Frau Hofstetter, Sie verdienen mit Ihrem Unternehmen Teramark Technologies Ihr Geld mit Big-Data- Technologien. Wieso warnen Sie nun so vehement davor?
Weil ich weiß, was mit Big-Data-Analysen möglich ist. Zudem müssen Sie unterscheiden, welche Daten Sie verarbeiten: Im Manifest geht es uns darum, dass Humandaten ausgewertet werden. Wenn Menschen datenmäßig erfasst und analysiert werden, gefährdet das ihre Selbstbestimmung. Der Mensch verliert die Kontrolle über seine Daten und seine Privatsphäre.
Sie warnen vor Nudging, also dem Versuch, Menschen durch Anstupsen in eine Richtung zu bewegen. Ist die Art und Weise, wie die Dinge im Supermarkt angeordnet sind, nicht beispielsweise auch schon Nudging? Was ist die neue Qualität?
Die Qualität der Manipulation ist eine andere als früher. Durch die permanente Überwachung unseres Online-Verhaltens entsteht eine informationelle Asymmetrie. Unternehmen und Staaten wissen mehr über uns denn je. So erlangen sie Macht über uns, nicht nur in Bezug auf unser Konsumverhalten.
Sie befürchten, dass mit den digitalen Diensten auch die amerikanische Mentalität auf uns übertragen wird?

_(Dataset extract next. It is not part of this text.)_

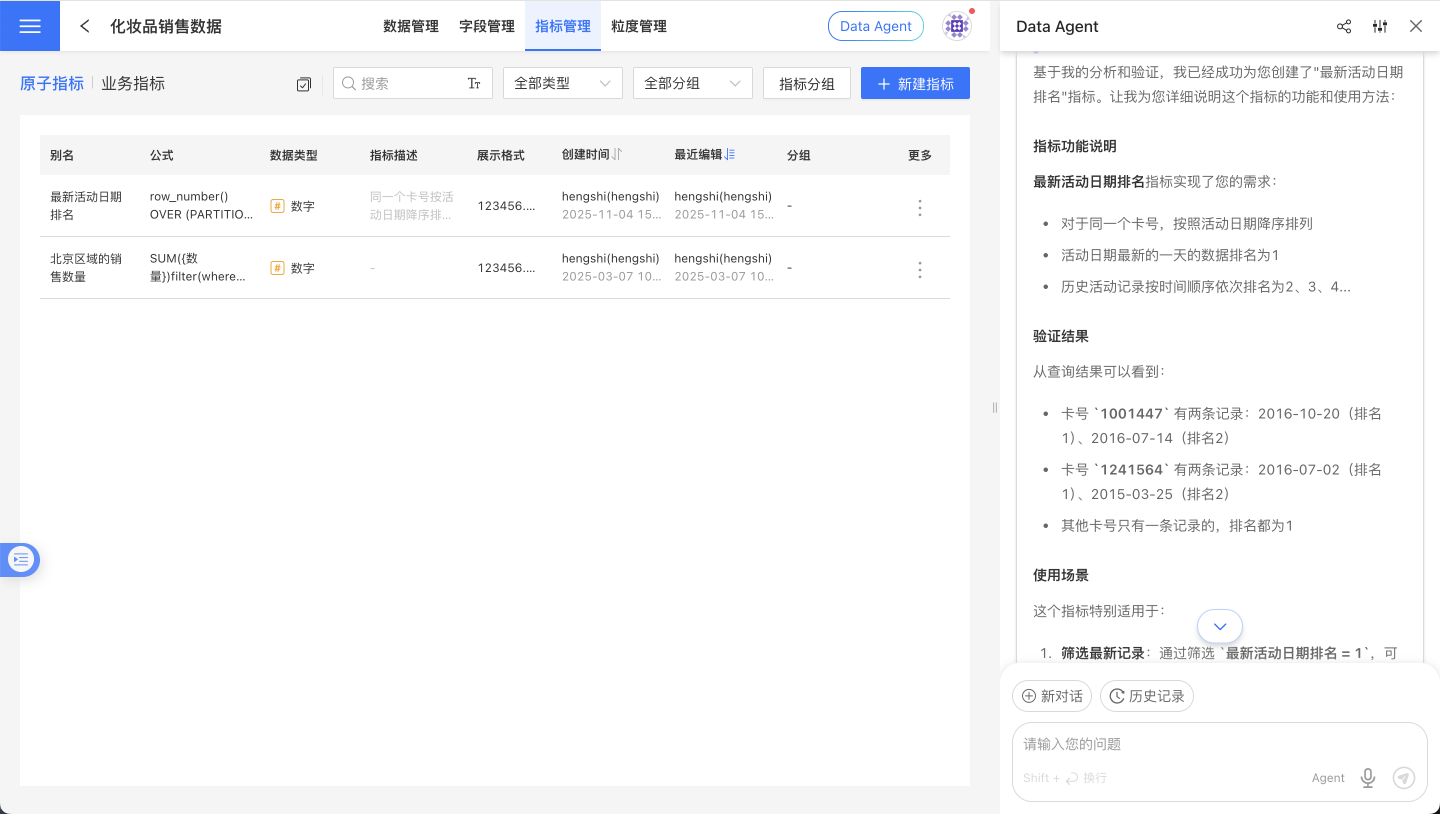Expand the collapsed Data Agent reply chevron
This screenshot has width=1440, height=814.
1219,625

In den USA herrscht ein anderes Verfassungsverständnis. Während Freiheit bei uns die Selbstbestimmung im Kant’schen Sinne meint, spricht man dort von „Liberty“ und meint die Freiheit von staatlicher Regulierung. Für den freien Handel muss alles erlaubt sein. Und diese Wertvorstellung wird in die Technik eingebaut.
Glauben Sie, dass der deutsche Staat Big Nudging einsetzt, also ein Nudging auf der Grundlage von Big-Data-Analysen, um seine Bürger zu manipulieren – wie es im Manifest anklingt?
Ich glaube nicht, dass unser Staat die entsprechenden Technologien dafür hat. Wir sind zu abhängig von den Amerikanern. Aktuell sehe ich hierzulande keine große Gefahr. Aber das kann sich ändern, eine Demokratie muss immer wieder neu errungen und erkämpft werden. Und dass bei der jungen Generation Sicherheit und Überwachung so sehr im Vordergrund stehen, das finde ich bedenklich.